## Excerpt provided
Estimated training cost:
| Component | Value |
|---|---|
| Simulations needed | $10^5$ for $\mathcal{M}_2$; $5 \times 10^5$ for $\mathcal{M}_3$ |
| TTVFast time per simulation | 2 ms ($\mathcal{M}_2$), 10 ms ($\mathcal{M}_3$) |
| Total simulation time | 200 s ($\mathcal{M}_2$), 5000 s ($\mathcal{M}_3$) |
| Network training time | ~1 hr on GPU (normalizing flow with 5 coupling layers) |
| Inference time per target | ~10 ms (single forward pass) |
The simulation budget is entirely feasible. $10^5$ TTVFast simulations at 2 ms each = 3.3 minutes of CPU time. Training a normalizing flow on this dataset takes $\sim$1 hour on a modern GPU. The amortised cost per target system is then essentially zero.
7.3 Evidence Estimation from NPE/NRE¶
Computing the Bayes factor from amortised inference is less straightforward than from nested sampling:
- From NPE: The evidence is not directly available. One can use the "expected posterior ratio" approach: $B_{2,1} \approx q_\phi(\boldsymbol{\theta}_0 | \mathcal{D}) / \pi(\boldsymbol{\theta}_0)$ evaluated at the null-model point — but this is just the Savage-Dickey ratio applied to the neural posterior, with the same limitations discussed in Section 4.3.

(Element lookup records)

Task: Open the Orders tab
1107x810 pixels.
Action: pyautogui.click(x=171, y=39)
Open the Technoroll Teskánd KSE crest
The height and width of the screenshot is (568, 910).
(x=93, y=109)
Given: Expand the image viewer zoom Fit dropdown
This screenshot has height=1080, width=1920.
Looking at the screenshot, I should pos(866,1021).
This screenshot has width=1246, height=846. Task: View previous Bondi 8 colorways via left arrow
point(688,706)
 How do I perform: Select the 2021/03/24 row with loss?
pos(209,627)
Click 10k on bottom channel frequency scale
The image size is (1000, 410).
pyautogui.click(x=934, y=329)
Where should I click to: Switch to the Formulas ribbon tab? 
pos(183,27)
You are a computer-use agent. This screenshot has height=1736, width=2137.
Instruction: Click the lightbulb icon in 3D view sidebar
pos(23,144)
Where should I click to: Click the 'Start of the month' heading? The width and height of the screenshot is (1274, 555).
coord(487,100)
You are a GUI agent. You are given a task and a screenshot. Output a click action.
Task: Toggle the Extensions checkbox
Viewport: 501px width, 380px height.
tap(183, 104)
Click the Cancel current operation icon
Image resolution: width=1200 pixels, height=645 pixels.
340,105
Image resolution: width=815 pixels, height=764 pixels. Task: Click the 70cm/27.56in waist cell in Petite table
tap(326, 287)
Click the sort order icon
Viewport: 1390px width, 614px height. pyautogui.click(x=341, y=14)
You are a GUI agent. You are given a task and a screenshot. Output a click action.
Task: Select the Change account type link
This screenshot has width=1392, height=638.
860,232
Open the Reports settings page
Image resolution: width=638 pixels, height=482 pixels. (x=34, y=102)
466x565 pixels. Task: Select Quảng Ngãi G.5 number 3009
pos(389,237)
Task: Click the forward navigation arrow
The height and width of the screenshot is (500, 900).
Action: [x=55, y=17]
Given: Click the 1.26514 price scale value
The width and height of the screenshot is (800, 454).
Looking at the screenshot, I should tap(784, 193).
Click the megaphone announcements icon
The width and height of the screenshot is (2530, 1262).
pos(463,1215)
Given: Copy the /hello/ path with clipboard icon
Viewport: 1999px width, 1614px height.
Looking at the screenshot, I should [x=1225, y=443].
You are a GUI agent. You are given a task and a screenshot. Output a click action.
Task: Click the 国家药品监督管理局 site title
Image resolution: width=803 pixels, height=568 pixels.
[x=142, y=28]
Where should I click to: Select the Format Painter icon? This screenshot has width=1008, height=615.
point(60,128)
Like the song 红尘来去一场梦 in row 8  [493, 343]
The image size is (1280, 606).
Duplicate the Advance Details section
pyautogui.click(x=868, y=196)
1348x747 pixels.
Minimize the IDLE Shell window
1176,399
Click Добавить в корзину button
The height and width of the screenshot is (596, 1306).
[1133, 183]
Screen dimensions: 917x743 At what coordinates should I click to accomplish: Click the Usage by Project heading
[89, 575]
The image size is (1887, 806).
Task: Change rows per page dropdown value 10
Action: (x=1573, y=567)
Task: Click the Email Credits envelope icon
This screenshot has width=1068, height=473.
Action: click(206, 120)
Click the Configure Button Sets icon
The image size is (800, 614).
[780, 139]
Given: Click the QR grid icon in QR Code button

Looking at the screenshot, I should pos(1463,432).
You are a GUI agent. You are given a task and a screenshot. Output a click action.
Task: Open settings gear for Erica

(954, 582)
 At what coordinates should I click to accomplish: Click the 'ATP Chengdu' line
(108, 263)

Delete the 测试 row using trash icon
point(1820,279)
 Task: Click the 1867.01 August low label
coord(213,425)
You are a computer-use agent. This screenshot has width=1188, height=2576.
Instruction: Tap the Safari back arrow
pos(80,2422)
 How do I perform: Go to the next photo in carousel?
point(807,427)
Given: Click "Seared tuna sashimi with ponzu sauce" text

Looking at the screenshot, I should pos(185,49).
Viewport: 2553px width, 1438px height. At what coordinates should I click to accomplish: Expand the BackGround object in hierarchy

## Directive
Resume the excerpt on estimating Bayes factors with neural posterior and ratio estimation, picking up after its final sentence.

## Answer for this exercise
- From NRE: The ratio estimator can be marginalised to give an estimate of $Z_k$, but this requires careful calibration and the accuracy of $\ln Z$ estimates from NRE is typically worse than from nested sampling. [Source: Hermans et al. (2022), PMLR 151, 10393]
- Hybrid approach: Use the NPE posterior as a proposal distribution for importance sampling of the evidence integral. This is the "neural importance sampling" approach and can yield accurate $\ln Z$ with far fewer likelihood evaluations than direct nested sampling. [Source: Alsing & Wandelt (2018), MNRAS 476, L60]
7.4 When Amortised Inference Wins vs. When Nested Sampling is Preferred¶
Amortised inference (NPE) is clearly better when: - Many target systems need to be analysed with the same model (the training cost is amortised over all targets) - Real-time or near-real-time posterior updates are needed (e.g., the live posterior dashboard) - The posterior is well-approximated by the normalizing flow (smooth, low-dimensional) - Model comparison is not the primary goal (parameter estimation only)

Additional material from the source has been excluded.